E assim o romance começa. Longe do bafo de canha que permeia o ambiente, um cusco passa por ali e mija nas botas do apaixonado, que nem arrepara no feito. Segue a lambança até que o sono abrace os dois, e a baba escorra pelo canto do queixo, num sono largado até o meio da tarde.

No ranchinho de Carsulina, a fumacinha subia vertical, e o velho fogãozinho de chapa já cozia uma panela de mío verde, enquanto outra aquentava a costela gorda pra comer com pirão. A velha benzedeira preparava a bóia de festejo, pois sabia que neste dia o rancho se enchia de convidados para a bóia e uns consêio.

O mate estava feito, e um naco de rapadura acompanhava os goles da erva perfumada que acolhia o choro da velha chaleira preta. O cusco mijão acabara de chegar ao rancho, e Carsulina apinchava um osso buco do ensopado de treisontonte. O guaipeca abocanhava a fartura e se aninhava num canto debaixo da casa, onde passaria o resto do dia dormindo e roendo o prêmio.

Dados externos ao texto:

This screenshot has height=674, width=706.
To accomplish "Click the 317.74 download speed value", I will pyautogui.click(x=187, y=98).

Ao longe, uma nuvenzinha de poeira indicava movimento. Carsulina serve um mate, e fica bombeando pra ver o que é. Em poucos instantes, divisa ao longe um cavaleiro à galope, em direção do rancho. Bombeia mais um tanto, estica o pescoço e faz um gesto de sombra com a mão sobre os zóio, e bota mais um pau de lenha pra mór de mió fritar a costela. Negaceia, negaceia, e o tropel já é ouvido. É o Tuiúco, irmão do Cebôla, que chega divereda e ainda no lombo do pingo anuncia:
- Madrinha! Madrinha! Lê traigo uma nutícia!
- Apeie, filho! Conte o aconticido!
- Minha patroa, madrinha! Bateu cas gamba e se foi-se, a pobre!

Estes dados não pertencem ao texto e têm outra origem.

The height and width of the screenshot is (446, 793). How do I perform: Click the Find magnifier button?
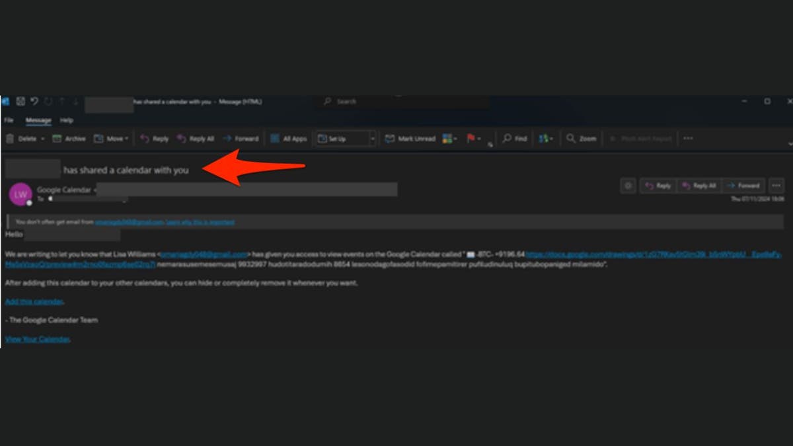pyautogui.click(x=515, y=139)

Carsulina franze a testa, passa a mão no queixo magro, penteia o bigode com a ponta do fura-bolo, mexe mais uma vez no pau de lenha do fogão, serve um mate, estica o braço e alcança a cuia ao Tuiúco, e diz:

- Filho! Fizemo ancim: O filho se acomode aqui e tomemo umas chaleira de mate. Dispois, bamo cumê essa custela aí, com pirão e umas espigas de mío verde....E dispois. Se atraquêmo no choro|!